Only one portion of the data is to be written out: from the line bearing "This screenshot has height=603, width=611." through the line bearing "You are a computer-use agent. The". Write it exactly as it appears.

LISTED RECORDS -
"""
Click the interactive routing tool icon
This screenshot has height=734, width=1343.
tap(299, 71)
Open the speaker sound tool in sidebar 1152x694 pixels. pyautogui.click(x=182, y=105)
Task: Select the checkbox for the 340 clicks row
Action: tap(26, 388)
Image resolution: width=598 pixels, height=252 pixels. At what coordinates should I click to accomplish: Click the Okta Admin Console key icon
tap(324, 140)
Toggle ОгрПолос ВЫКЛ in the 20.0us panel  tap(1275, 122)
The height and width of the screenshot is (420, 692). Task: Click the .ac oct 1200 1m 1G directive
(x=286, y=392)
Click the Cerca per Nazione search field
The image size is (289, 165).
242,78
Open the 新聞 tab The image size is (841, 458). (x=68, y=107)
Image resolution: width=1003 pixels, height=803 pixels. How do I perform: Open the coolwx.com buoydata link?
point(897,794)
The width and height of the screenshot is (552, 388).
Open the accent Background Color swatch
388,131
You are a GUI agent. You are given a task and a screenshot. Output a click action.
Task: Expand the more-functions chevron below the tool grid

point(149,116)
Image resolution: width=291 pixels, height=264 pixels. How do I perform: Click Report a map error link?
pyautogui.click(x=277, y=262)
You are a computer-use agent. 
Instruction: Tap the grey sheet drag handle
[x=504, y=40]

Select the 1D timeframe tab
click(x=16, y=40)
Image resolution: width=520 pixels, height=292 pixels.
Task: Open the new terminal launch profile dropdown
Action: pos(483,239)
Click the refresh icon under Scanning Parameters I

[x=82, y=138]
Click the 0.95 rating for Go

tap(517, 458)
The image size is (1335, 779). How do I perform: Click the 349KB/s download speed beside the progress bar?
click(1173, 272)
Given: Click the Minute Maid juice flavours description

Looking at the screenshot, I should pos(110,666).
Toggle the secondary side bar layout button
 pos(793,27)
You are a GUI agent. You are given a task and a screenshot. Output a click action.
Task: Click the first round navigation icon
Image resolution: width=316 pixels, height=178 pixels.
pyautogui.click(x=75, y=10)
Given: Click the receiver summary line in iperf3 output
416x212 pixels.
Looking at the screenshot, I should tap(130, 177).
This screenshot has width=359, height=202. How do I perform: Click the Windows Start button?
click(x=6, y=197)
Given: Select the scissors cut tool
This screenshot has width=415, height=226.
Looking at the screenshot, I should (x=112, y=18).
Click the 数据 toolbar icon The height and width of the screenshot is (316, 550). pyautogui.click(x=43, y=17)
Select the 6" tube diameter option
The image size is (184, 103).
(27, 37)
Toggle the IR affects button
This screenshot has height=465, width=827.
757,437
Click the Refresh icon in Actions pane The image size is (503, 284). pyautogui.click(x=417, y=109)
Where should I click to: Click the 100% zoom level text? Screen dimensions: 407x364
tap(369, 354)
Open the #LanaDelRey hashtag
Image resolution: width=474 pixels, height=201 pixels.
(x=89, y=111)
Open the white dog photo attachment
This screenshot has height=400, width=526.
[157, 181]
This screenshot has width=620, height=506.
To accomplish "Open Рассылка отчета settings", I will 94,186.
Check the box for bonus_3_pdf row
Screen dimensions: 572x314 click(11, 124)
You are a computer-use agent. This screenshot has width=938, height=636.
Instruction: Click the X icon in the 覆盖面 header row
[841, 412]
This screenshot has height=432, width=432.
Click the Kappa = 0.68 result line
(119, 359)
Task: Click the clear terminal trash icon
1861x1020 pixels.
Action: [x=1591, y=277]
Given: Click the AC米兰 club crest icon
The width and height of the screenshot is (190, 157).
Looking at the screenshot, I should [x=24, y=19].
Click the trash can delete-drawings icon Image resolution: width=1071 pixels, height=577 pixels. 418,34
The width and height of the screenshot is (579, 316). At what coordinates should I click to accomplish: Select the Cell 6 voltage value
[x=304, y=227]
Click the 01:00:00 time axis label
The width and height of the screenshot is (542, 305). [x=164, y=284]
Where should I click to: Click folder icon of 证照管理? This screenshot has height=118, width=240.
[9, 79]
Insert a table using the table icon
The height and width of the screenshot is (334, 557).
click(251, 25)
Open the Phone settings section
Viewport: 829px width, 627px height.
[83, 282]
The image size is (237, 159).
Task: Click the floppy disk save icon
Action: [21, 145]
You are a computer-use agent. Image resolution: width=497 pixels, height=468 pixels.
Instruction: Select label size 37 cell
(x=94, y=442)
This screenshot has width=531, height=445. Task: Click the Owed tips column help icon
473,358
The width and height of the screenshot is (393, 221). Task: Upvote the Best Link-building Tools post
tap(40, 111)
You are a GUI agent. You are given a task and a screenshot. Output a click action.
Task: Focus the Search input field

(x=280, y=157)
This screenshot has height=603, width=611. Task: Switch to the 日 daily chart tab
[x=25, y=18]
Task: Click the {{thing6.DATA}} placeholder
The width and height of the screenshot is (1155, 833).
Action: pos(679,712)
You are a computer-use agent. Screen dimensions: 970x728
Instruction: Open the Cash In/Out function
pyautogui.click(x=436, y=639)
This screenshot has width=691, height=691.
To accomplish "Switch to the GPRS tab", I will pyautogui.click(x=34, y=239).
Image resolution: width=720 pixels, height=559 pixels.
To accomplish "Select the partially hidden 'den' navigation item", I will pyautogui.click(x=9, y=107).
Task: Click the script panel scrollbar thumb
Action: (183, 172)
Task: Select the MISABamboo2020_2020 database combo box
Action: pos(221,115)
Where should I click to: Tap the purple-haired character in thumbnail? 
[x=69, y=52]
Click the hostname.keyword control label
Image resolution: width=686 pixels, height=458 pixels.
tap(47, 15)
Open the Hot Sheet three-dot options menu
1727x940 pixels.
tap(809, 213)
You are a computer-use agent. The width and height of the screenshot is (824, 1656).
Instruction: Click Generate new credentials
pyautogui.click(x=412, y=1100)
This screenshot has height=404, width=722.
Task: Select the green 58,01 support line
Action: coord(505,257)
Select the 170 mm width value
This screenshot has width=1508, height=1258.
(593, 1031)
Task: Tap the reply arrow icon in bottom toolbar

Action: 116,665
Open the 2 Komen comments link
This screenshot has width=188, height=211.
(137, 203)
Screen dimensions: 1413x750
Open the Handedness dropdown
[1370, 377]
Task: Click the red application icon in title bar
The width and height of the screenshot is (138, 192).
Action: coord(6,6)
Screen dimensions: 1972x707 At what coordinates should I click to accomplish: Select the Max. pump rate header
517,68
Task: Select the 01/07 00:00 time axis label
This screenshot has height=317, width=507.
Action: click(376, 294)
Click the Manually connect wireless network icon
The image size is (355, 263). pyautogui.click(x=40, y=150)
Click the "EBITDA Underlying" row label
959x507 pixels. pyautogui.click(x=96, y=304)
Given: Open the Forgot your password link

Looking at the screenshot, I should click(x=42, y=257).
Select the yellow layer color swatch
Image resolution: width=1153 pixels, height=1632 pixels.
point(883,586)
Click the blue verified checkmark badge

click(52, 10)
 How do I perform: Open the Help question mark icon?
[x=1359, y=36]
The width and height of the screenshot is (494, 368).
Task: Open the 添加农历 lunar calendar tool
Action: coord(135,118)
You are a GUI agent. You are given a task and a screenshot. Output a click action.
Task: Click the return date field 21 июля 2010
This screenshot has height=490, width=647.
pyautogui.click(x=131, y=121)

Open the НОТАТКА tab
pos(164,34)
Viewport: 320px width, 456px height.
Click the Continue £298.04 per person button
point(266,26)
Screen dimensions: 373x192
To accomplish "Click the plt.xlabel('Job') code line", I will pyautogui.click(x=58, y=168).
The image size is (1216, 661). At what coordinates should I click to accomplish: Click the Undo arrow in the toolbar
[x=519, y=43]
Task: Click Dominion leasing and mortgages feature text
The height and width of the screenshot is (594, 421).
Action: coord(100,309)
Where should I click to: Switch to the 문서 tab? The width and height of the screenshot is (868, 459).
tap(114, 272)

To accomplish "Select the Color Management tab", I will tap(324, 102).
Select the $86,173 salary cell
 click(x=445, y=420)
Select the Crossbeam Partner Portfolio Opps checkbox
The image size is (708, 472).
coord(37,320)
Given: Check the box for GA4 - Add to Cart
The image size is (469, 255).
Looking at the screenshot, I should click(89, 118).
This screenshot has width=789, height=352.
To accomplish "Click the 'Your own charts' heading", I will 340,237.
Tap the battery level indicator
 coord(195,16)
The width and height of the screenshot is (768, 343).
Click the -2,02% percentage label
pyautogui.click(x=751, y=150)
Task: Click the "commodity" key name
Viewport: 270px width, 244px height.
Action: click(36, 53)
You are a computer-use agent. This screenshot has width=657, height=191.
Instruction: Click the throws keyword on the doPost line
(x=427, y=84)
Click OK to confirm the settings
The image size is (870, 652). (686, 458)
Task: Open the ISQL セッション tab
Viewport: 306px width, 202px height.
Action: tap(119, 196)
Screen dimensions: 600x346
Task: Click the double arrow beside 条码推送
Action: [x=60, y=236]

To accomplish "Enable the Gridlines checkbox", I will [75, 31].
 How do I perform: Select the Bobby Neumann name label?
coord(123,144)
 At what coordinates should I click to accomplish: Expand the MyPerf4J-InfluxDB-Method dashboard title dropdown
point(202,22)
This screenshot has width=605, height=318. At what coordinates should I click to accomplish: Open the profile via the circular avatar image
"""
TASK OUTPUT -
This screenshot has height=603, width=611. Task: Switch to the 日 daily chart tab
[x=25, y=18]
Task: Click the {{thing6.DATA}} placeholder
The width and height of the screenshot is (1155, 833).
Action: pos(679,712)
You are a computer-use agent. Screen dimensions: 970x728
Instruction: Open the Cash In/Out function
pyautogui.click(x=436, y=639)
This screenshot has width=691, height=691.
To accomplish "Switch to the GPRS tab", I will pyautogui.click(x=34, y=239).
Image resolution: width=720 pixels, height=559 pixels.
To accomplish "Select the partially hidden 'den' navigation item", I will pyautogui.click(x=9, y=107).
Task: Click the script panel scrollbar thumb
Action: (183, 172)
Task: Select the MISABamboo2020_2020 database combo box
Action: pos(221,115)
Where should I click to: Tap the purple-haired character in thumbnail? 
[x=69, y=52]
Click the hostname.keyword control label
Image resolution: width=686 pixels, height=458 pixels.
tap(47, 15)
Open the Hot Sheet three-dot options menu
1727x940 pixels.
tap(809, 213)
You are a computer-use agent. The width and height of the screenshot is (824, 1656).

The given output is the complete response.